**Provided passage**
I see that we have a whole set of experts on Africa and, even better, African history; I think that is good. But in remembering the significance of the connection between these forms of exploitation, it would be useful for us, in case we had forgotten, to have a look, for example, at the Diary of Thomas Thistlewood, written between 1721 and 1786, just to give you a feel of the day-to-day implications of the treatment of people as chattels. This is the point I was making. One can compare that with Mr. Mandela’s Long Walk to Freedom and also Ronald Segal’s The Race War. The other piece that would be useful in setting a context for the treatment of apartheid is, of course, A.R.F. Webber. Webber, in 1917, wrote the first complete Caribbean novel entitled Those That Be in Bondage: A Tale of Indian Indentures and Sunlit Western Waters. It is a fascinating piece about the politics, social domination and physical brutalisation of Indians in Guyana under the regime of Indentureship.
As the system of apartheid evolved, a number of political groups in South Africa – African National Congress and others mentioned by Colleagues, including Steve Biko’s South African Students’ Organization – opposed apartheid using a variety of tactics, both violent and non-violent. Mr. Nagamootoo made mention to that range. This resulted in activists being severely punished and brutalised again.
In 1955, Mr. Mandela was among the 150 activists imprisoned on charges of treason, as mentioned earlier, but the charges were simply for signing the Freedom Charter – a document that merely called for civil rights and that Government is based on the will of the people.
In 1960, the year of the famous massacre in Sharpeville, police killed 69 people and wounded 180 people when 5000 demonstrators staged a non-violent protest against the past laws.

**Source excerpt**
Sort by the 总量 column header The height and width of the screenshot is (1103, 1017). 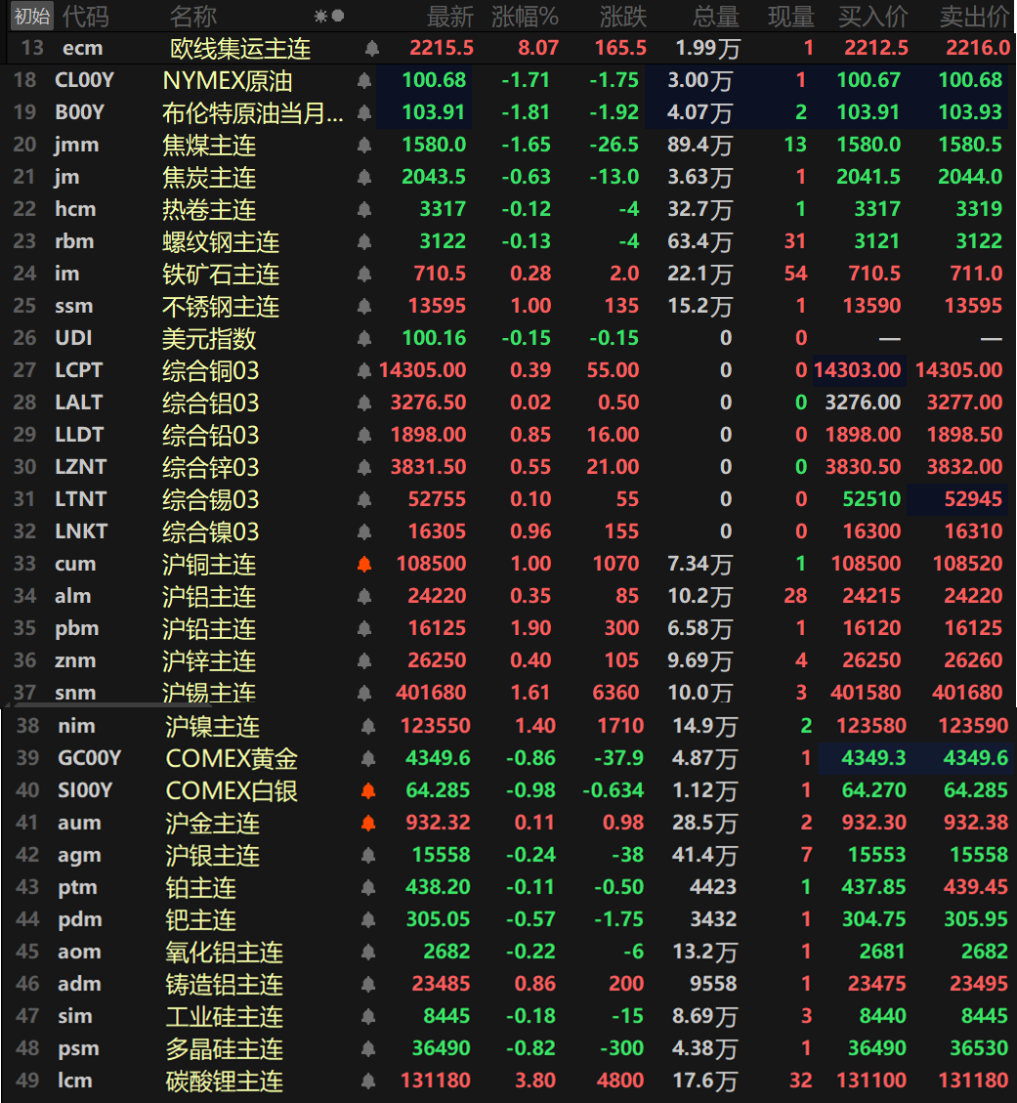[x=716, y=17]
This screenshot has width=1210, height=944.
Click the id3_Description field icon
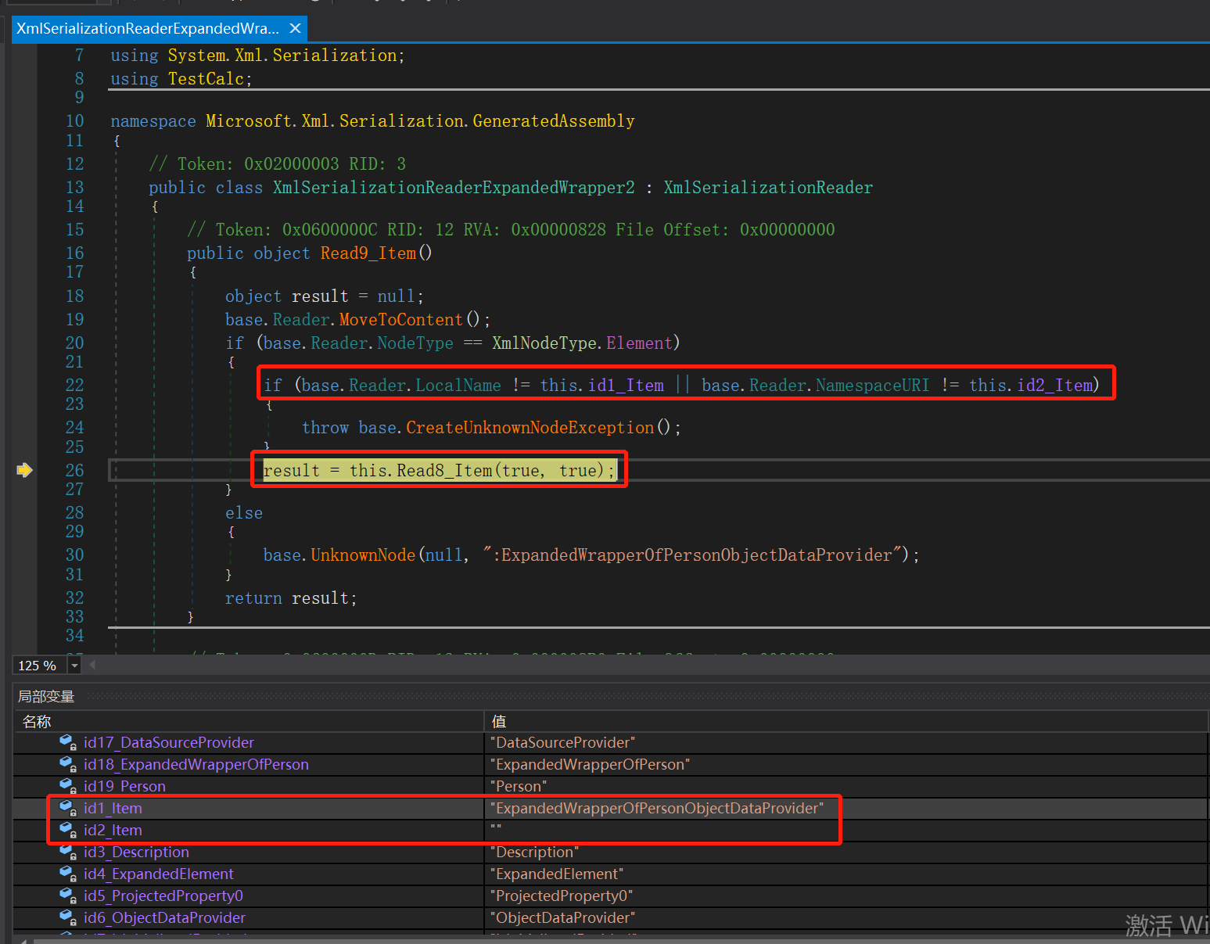67,852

**What is being asked**
From the apartheid speech, list every written work the speaker recommends reading or comparing, with its author as the speech gives it. Please answer from the apartheid speech alone, without drawing on the listing.

**Written answer**
- Diary of Thomas Thistlewood, by Thomas Thistlewood
- Long Walk to Freedom, by Mr. Mandela
- The Race War, by Ronald Segal
- Those That Be in Bondage: A Tale of Indian Indentures and Sunlit Western Waters, by A.R.F. Webber